Correct small malfunctions

Is this what Emmanuel Macron wants to correct by submitting to questions from journalists? That, and also other small malfunctions which, by force, ended up giving a mixed feeling about his start to the campaign. To summarize: in a fortnight, a letter to all French people whose content was more or less banal, a Netflix-style imitation series, supposed to be modern, but whose second episode is already boring, a first public meeting at cord to Poissy from which there emerged a feeling of being among oneself, a call to order from the National Commission for the Control of the Presidential Election (CNCCEP) which asked Emmanuel Macron to stop using the Twitter account of the Presidency of the Republic to broadcast “messages relating to the electoral propaganda” of the candidate. And then, a program on TF1, whose format had been largely thought out according to the requirements of the Élysée, but from which it did not emerge as a winner.

And when the favorite does not win, the feeling of failure becomes more palpable. And we say to ourselves that, with the means that are those of La République en Marche, with the time that the teams had to prepare for what everyone knew had to happen, the result is for the moment quite average. So be careful, none of this is decisive, and the candidate Macron remains very firmly at the top of all the polls. But we have seen since Wednesday that after a sharp rise at the start of the war, the curves are settling or gently reversing in several opinion polls.

Isn’t the stunning effect of the war beginning to dissipate a little?

It must play, indeed. It’s a flashing light that adds to all the little signals that tell the outgoing President: you can’t rely on your warlord character alone; you cannot give the image of someone who refuses the confrontation of ideas or the questioning of the media. Hence the exchange with journalists that will immediately follow the unveiling of its program: immediately published, immediately questioned.

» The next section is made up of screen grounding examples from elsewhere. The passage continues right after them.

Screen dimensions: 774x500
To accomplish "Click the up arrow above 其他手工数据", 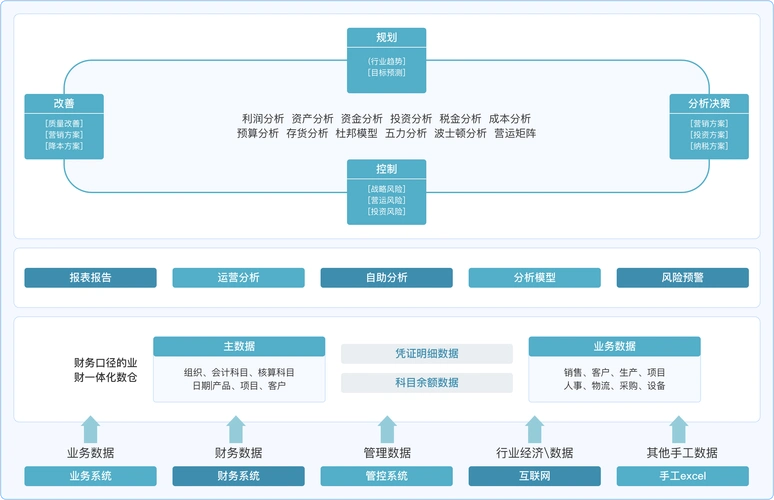I will (683, 430).
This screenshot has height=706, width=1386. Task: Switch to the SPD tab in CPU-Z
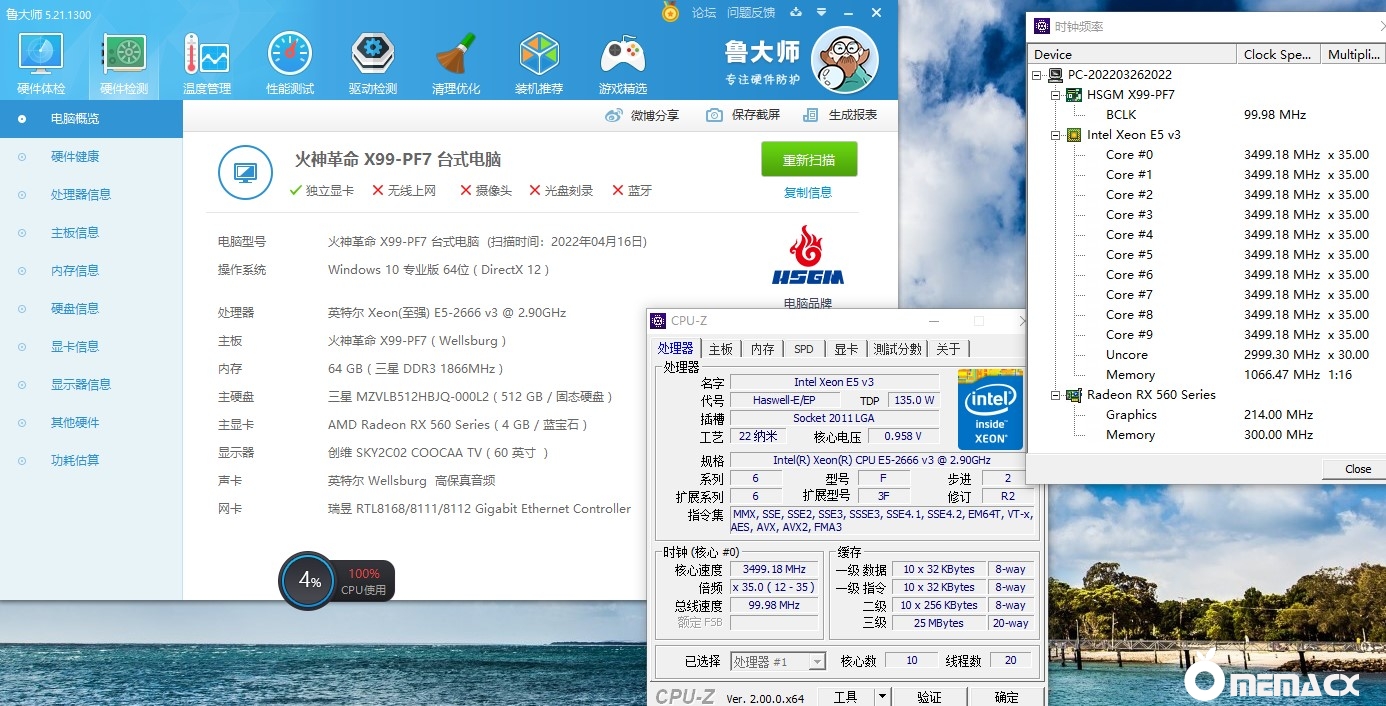[804, 349]
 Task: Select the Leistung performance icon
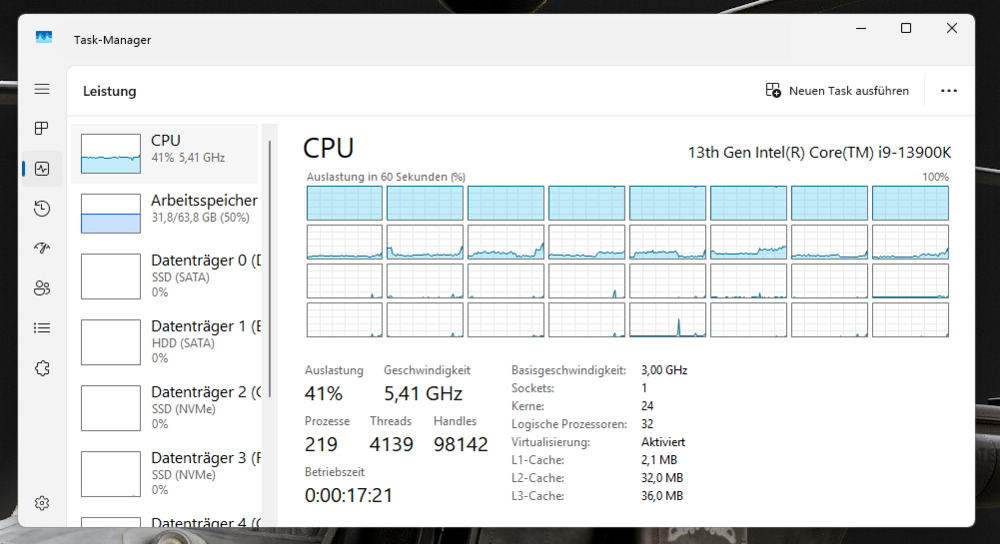click(42, 169)
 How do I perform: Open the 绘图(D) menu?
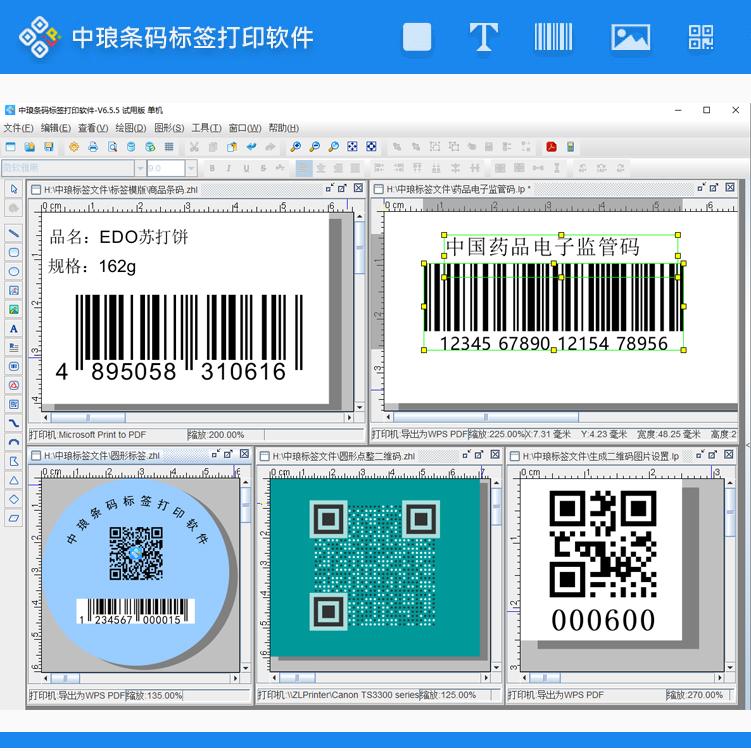pyautogui.click(x=129, y=128)
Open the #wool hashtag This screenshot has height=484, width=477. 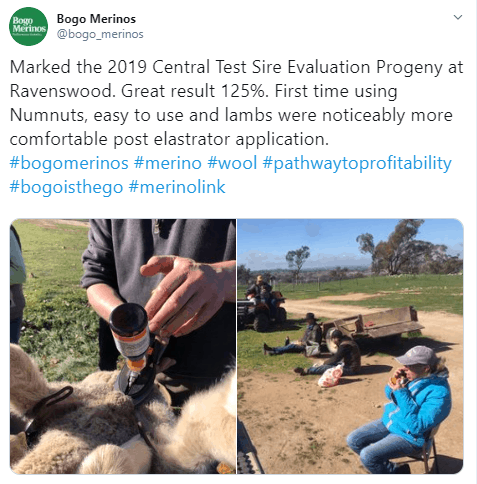click(232, 163)
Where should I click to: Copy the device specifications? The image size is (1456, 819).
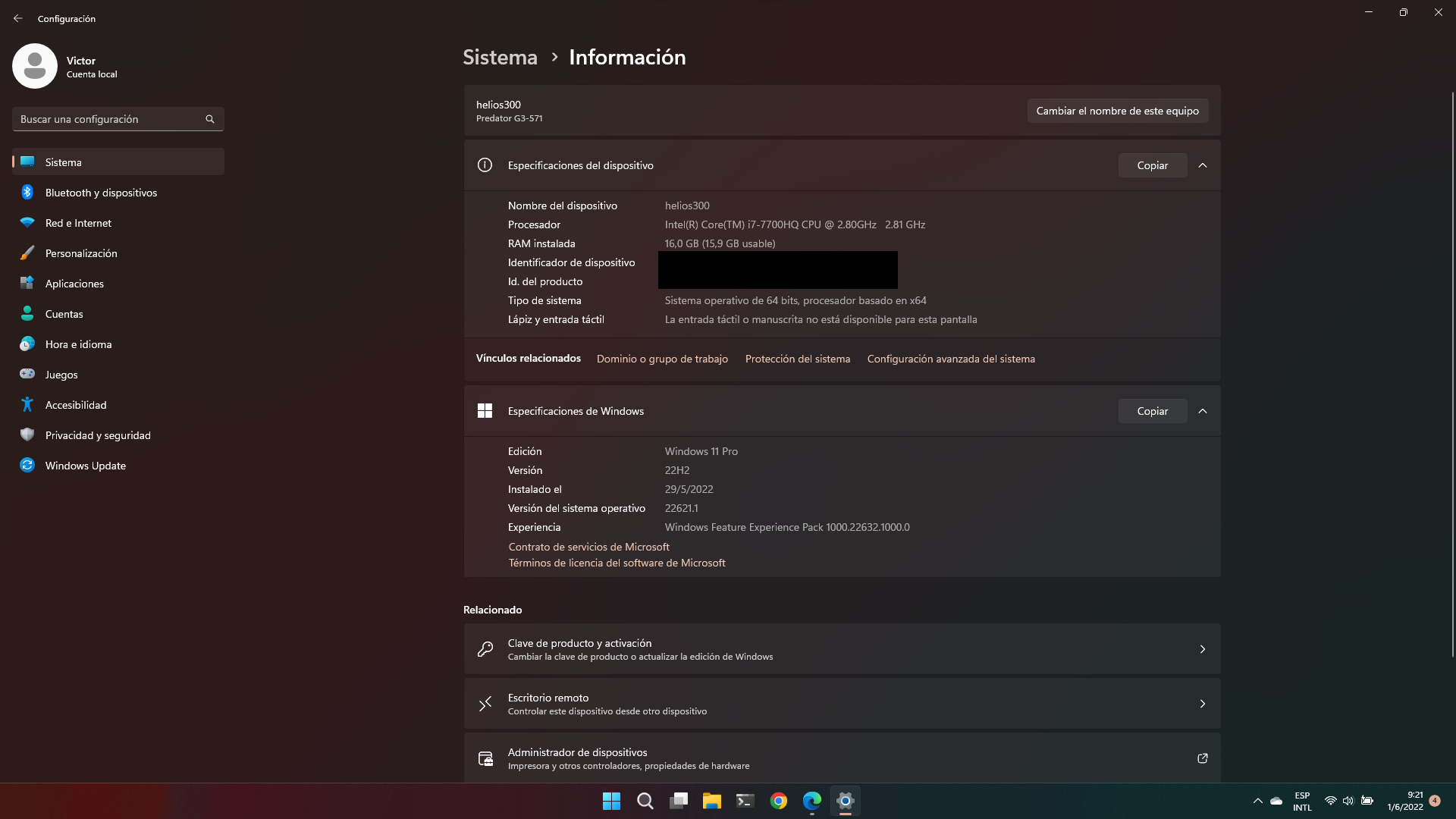[x=1152, y=165]
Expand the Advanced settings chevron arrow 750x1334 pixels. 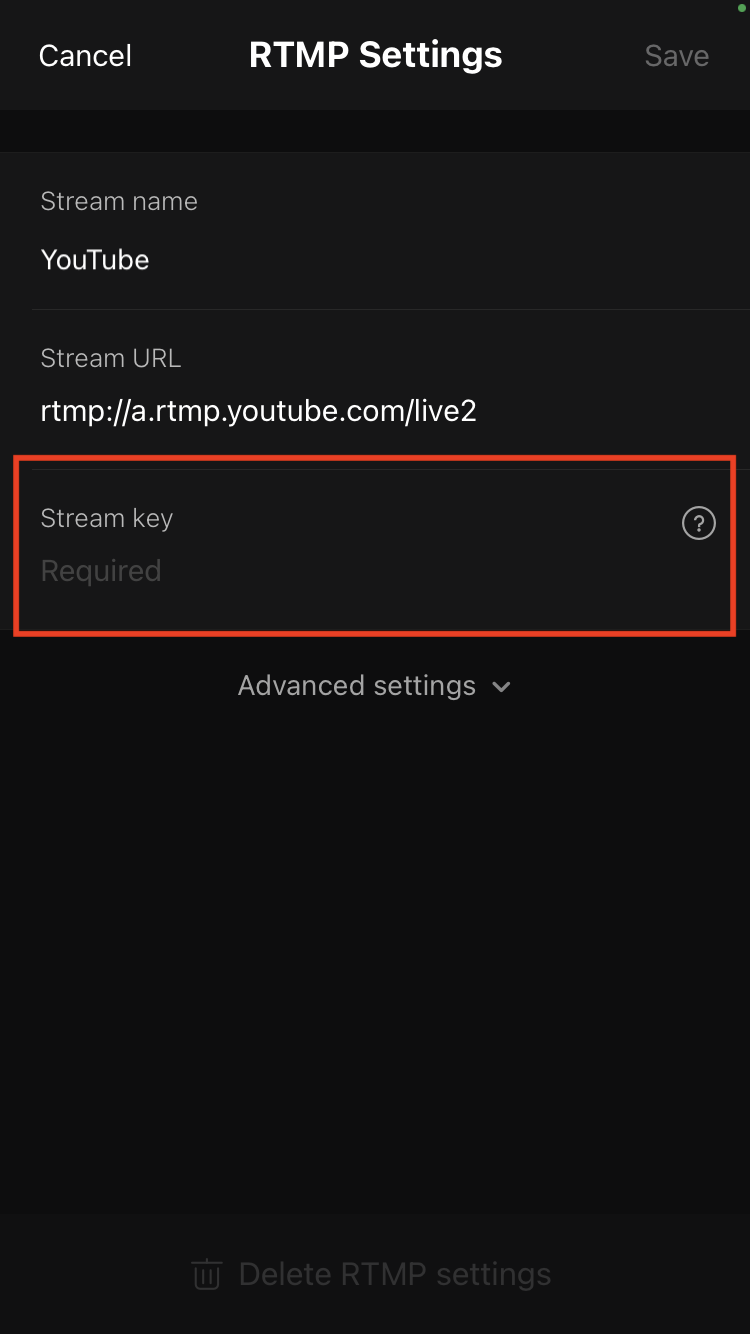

And meanwhile, the government is rolling out its resilience plan to mitigate the effects of war on the economy. In a perfect role-playing game between the Élysée and Matignon which aligns the promises to increase the salaries of civil servants, the billions of euros in aid, the blocking of energy prices, the partial unemployment scheme, support for most vulnerable professions. All of this is very well done: in the government the day-to-day management of the crisis and the announcement of aid measures which can only be favorable to the rating of the tenant of the Élysée. And the candidate reaps.

It is for this reason that it was necessary to quickly correct this impression of confinement of the candidate in his character of President, and to bring him back down to normal life, the one he can no longer know since his accession to the Élysée, that of a candidate among eleven others, equal in rights and duties. As much as possible.”